ConDig (6-Mar–24) Moderating mortgage rates and a lack of existing inventory are breathing life into the single-family home market, according to the latest findings from the National Association of Home Builders (NAHB) Home Building Geography Index (HBGI) for the fourth quarter of 2023.
Year-over-year growth rates for many single-family markets have increased from the first quarter of 2023 through the last three months of the year, with only micro counties having a lower growth rate in the fourth quarter among all markets compared to the first quarter.
Breaking down the nation’s seven metro and county areas, the fourth quarter HBGI shows the following market shares in single-family home building:
- 16.0% in large metro core counties
- 25.0% in large metro suburban counties
- 9.6% in large metro outlying counties
- 28.7% in small metro core counties
- 10.0% in small metro outlying areas
- 6.5% in micro counties
- 4.2% in non-metro/micro counties
In the multifamily sector, growth rates were negative or holding steady in the nation’s largest metro and suburban counties, while growth rates exhibited the strongest readings in lower density areas, the NAHB said.

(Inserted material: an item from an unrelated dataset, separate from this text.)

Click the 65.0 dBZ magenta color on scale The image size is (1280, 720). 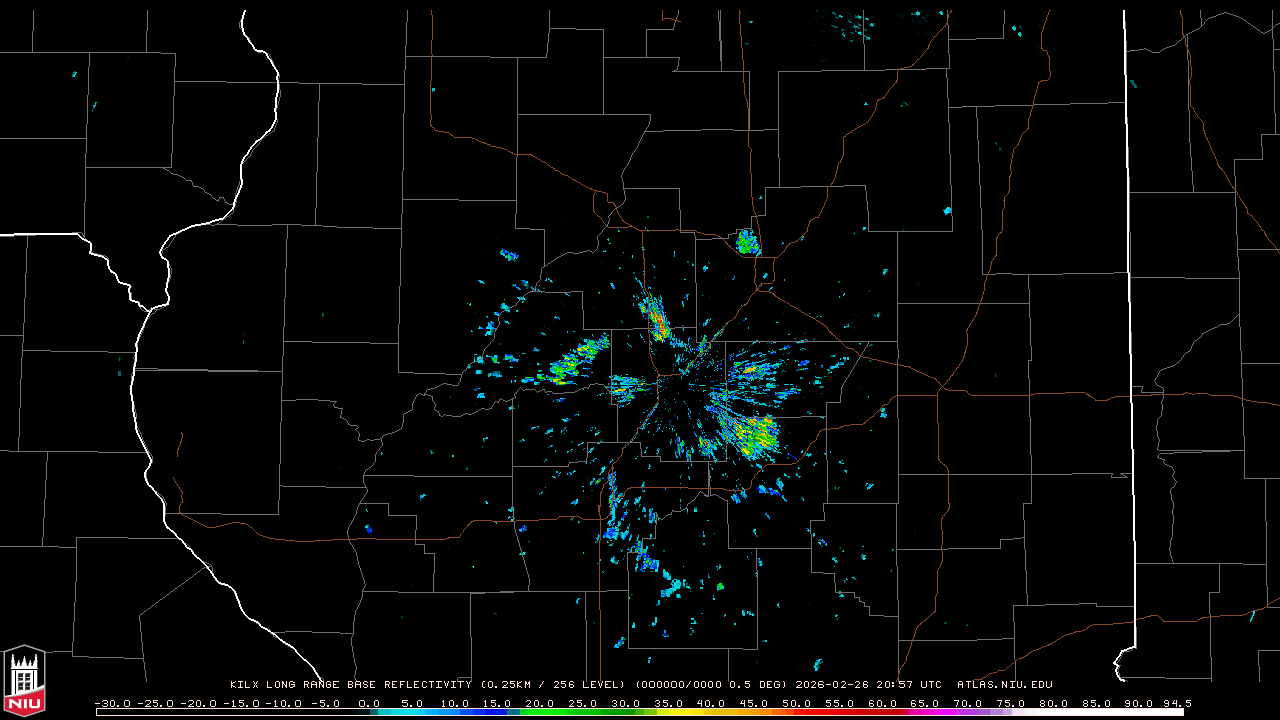pyautogui.click(x=925, y=712)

However, new data on overall production in coastal areas shows that single-family home building is holding steady while multifamily is falling.
“While all urban, rural, metro and county area single-family markets experienced double-digit production declines in the third quarter, construction began to turn the corner in the final quarter of the year,” said NAHB chairman Carl Harris.
“Four out of the seven markets had declines of less than 5% while one market—small, metro outlying counties—grew at a modest 0.4% rate. This positive trend is due in large part to moderating interest rates and the mortgage ‘lock-in’ effect that is dissuading many home owners with low mortgage rates from listing their homes.”